One experimental evaluation of the performance of a 60x water immersion plan apochromat objective of 1.2 numerical aperture, as described above, in comparison to a 60x (1.4 numerical aperture) plan apochromat oil immersion objective, was conducted by imaging a test target and a highly detailed diatom at various distances below the cover glass (see Figure 4). The results were consistent with theoretical predictions: the oil immersion objective produced images with excellent resolution and high contrast only when the test specimens were situated in direct contact with the cover glass, and exhibited severe contrast degradation when the targets were imaged through an 84-micrometer water layer. The water immersion objective produced slightly lower resolution and contrast, compared to the oil immersion objective, when the target specimens were in contact with the cover glass, but the image quality was maintained with essentially no degradation when the water layer was added to the imaging path.

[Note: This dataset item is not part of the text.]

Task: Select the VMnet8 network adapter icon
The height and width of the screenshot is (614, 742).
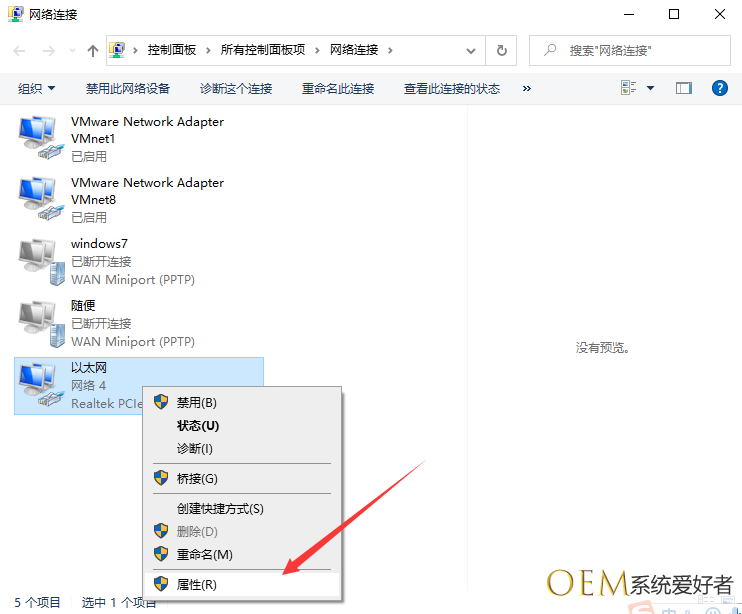Action: (x=40, y=199)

Presented in Figure 4 are central portions of a star test target imaged with a standard 60x apochromat 1.4 numerical aperture oil immersion objective (Figures 4(a) and 4(b)) compared to the results with a 60x apochromat 1.2 numerical aperture water immersion objective (Figures 4(c) and 4(d)). The specimen was prepared either with water (Figures 4(b) and 4(d)) or without water (Figures 4(a) and 4(c)) between the cover glass (170 micrometers thickness) and the test target. In Figure 4(a), the target image was captured with the oil immersion objective and no water between the test target and cover glass. The contrast vanishes at a radius of 2.3 micrometers from the center, which corresponds to a spacing of approximately 0.2 micrometers. The central black disk has a diameter of 1.2 micrometers to provide a size reference. When the same objective is utilized to image the target with 84 micrometers of water between the test target and cover glass, the contrast is seriously degraded and spacings below 0.4 micrometer become invisible (Figure 4(b)). In comparison, when the test target is imaged by the water immersion objective with no water between the target and cover glass, the contrast disappears for spacings below 0.24 micrometers (Figure 4(c)). When an 84-micrometer layer of water is placed between the target and the cover glass (similar to the oil immersion objective discussed above), the contrast remains high (Figure 4(d)) and the performance of the water immersion objective is not compromised by the additional water layer between the cover glass and test target.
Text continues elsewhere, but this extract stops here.